New KPMG Lease Deal at Two Manhattan West Isn’t All Good News
By: Benyamin Davidsons
A new lease deal inked for commercial space in Manhattan has become the year’s largest deal– but market analysts worry that it points to a troubling trend.
As reported by the NY Post, KPMG has committed to leasing 450,000 square feet at Brookfield Properties’ Two Manhattan West. The Netherlands-based global audit and consulting firm signed a 20–year lease agreement, closing what is now the largest office lease sealed this year. The new glassy 935-foot-tall, 58-story skyscraper, on the edge of Hudson Yards, is still undergoing interior construction, and is slated to open up in early 2023.

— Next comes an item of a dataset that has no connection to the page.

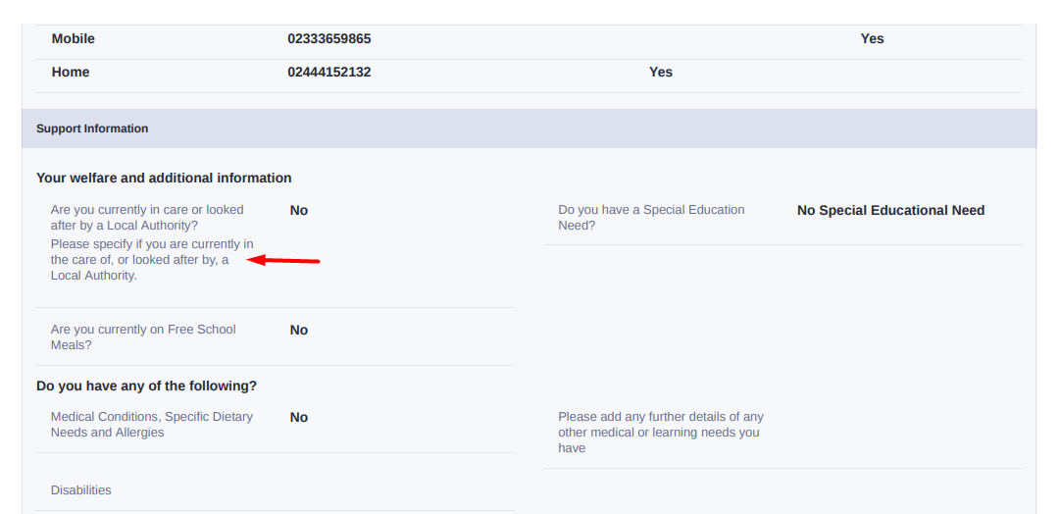Click the 'currently in care' question label
1059x514 pixels.
click(147, 218)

The tower is part of the total 7 million square feet, 8-acre, 6-building complex, combining modern office space, and luxury residential living designed by Skidmore Owings & Merril. While Brookfield is celebrating the new large lease agreement, other developers are bracing to lose their tenant. In all, KPMG will vacate 800,000 square feet of office space in the city, consolidating its operations into the new office tower, for a net smaller space. The firm currently leases space in Rudin Management’s 345 Park Ave. and 560 Lexington Ave., and in SL Green’s 1350 Sixth Ave. — and plans to move out in 2025, to relocate into Two Manhattan West.
In a similar maneuver, HSBC Bank is moving next year to Tishman Speyer’s 65-story tower in Hudson Yards, entitled The Spiral. In early May, the financial giant signed on for a 20-year lease taking on 265,000 square feet of space at the new tower. While it is a big lease, it is similarly a reconciliation of other office space which it will move out of. “When companies move, attention is rightly called to the exciting new lease the tenant has signed and its new building,” Colp-Haber told Realty Check. “But we need to keep our eye on the big picture, which is to compare the total square footage before and after the move”.
As per the Post, analysts also see a glitter of hope, however. Although big firms are opting to cut their overall square footage of office space, they are also opting for the newest, best office space available. This news bodes very well for developers who spent money to upgrade their buildings, or for the new trophy buildings.
It shows that, despite the work-at-home trend, big firms do want a presentable space, and will pay a premium for the amenities offered in Grade A office space. The new Marquee commercial towers and the upgraded buildings are filling up, leaving the older buildings with the higher vacancy rates. This is also good news for the city’s tax base, which has already been adversely affected by weakening values in commercial real estate. The big firms that are downsizing are “doing it strategically to be in better buildings. They’re more attractive to talent and more conducive to bringing people back to offices,” said JLL tristate president and chairman Peter Riguardi, who wasn’t involved in the transactions.
KPMG communications director W. Scott Horne commented on the lease deal to say: “Our real estate strategy is centered on creating offices that embody our culture, attracting and retaining the best talent and redefining the workplace experience.” Horne added, “We short-listed buildings that met these criteria, and Two Manhattan West emerged the unanimous choice.”